1週間後、戦列艦が中心の大艦隊が護衛艦に1隻残らず沈められ、本土防空隊の竜騎士団がF-2A、F-15J、F-35Jに壊滅し、首都の大部分を爆装したP3CとP1に吹き飛ばされたあとでは誰もが信じたが。
第1空挺団の奇襲と第7師団と西方普通化連隊の火力の前に、王室の維持を条件にウルバスト王国はついに降伏、従わない貴族を除き旧ウルバスト王国の領土は日本の領土となった。
この戦争で日本側に死傷者はほとんど出なかったが、1つの大きな戦訓をもたらした。
――即ち、現代兵器は金がかかり過ぎる、と。
1回の出撃でウン千万かかる戦闘機、最低でも何百万円もするうえに使い捨てのミサイルなどは転移後の日本のお財布に優しくなかったのだ。
それでも敵が日本にとってそれらの兵器を使うに値する存在ならば使い続けただろうが、相手は格下も格下、しかもウルバスト王国から得た情報によれば、周辺国の軍事力はウルバスト王国より下で兵器も大差ないということが分かった。
航空戦力は時速300キロも出せず、機動性も劣悪な飛竜、ダメージコントロールなんて概念の無い戦列艦、マスケット兵と騎兵が主力の陸軍、これを日本が脅威と考えるのには無理がある。
アメリカと言う後ろ盾を失い、急遽軍事力が必要になった日本は金がかかり使い難い高性能兵器よりも安くて数が揃えられて初心者でも扱いやすい旧式兵器を欲した。
ウルバスト王国占領から3ヵ月後、日本政府は自衛隊のドクトリンの大幅変更とそれに伴う新たな兵器開発計画を発表した。

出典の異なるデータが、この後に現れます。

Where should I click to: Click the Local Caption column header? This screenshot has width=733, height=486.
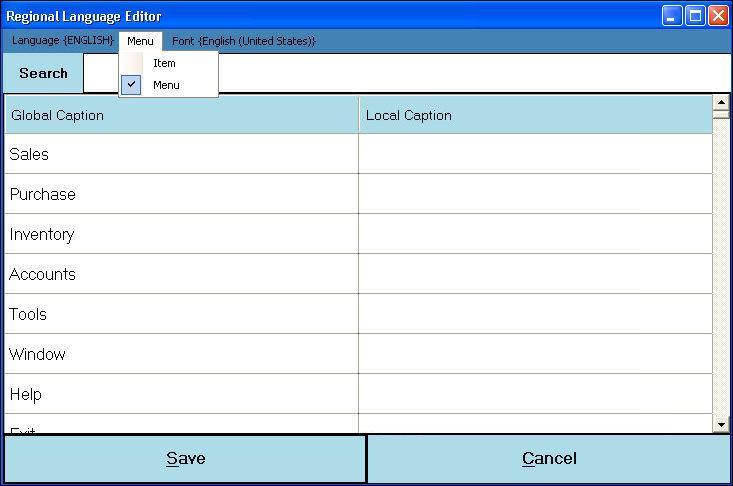[535, 115]
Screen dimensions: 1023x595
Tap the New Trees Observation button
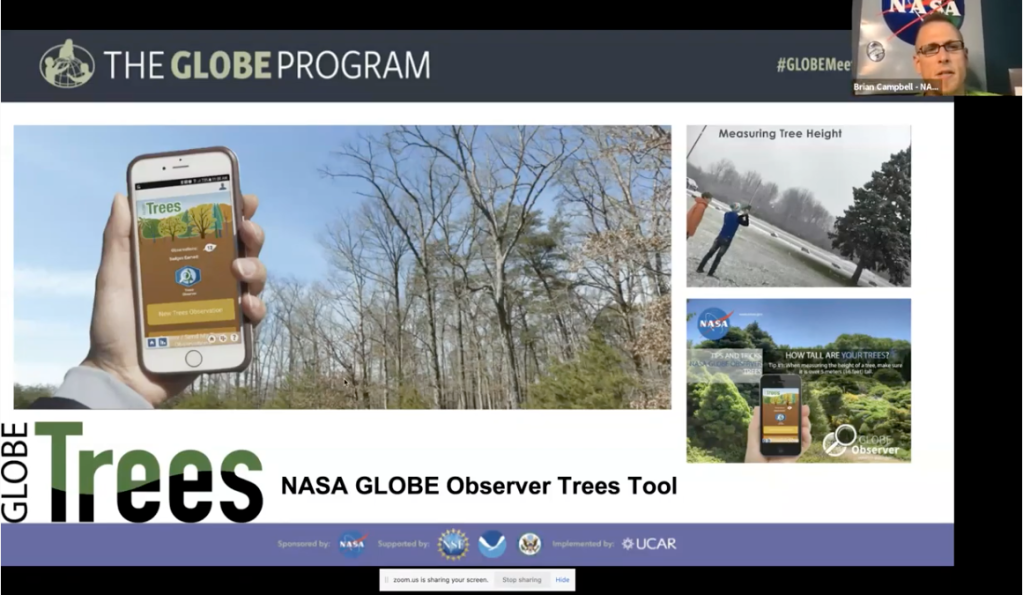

まず海上自衛隊は既存のヘリ空母を改装することで運用できるターボロップ機を中心とした空母機動部隊を設立し、現在開発中のレールガンを搭載した戦艦、及び金がかかる装備を削った水上護衛艦隊の整備。陸上自衛隊は現代技術で再現したT-34などのソ連戦車を生産配備し、機甲師団の整備を進めていき、陸海共用の攻撃ヘリの開発。航空自衛隊はターボファン、ターボロップの迎撃機と汎用性の高い戦闘攻撃機、共通部品を使っており、高いペイロードを有する輸送機と爆撃機の開発を発表した。
また憲法改正を始めとし本土を含めた各基地の燃料保管庫、弾薬庫の装甲化に全体的な輸送能力の強化を行うなど目立たない部分の改善も進み、日本は普通の国家に近づいていった。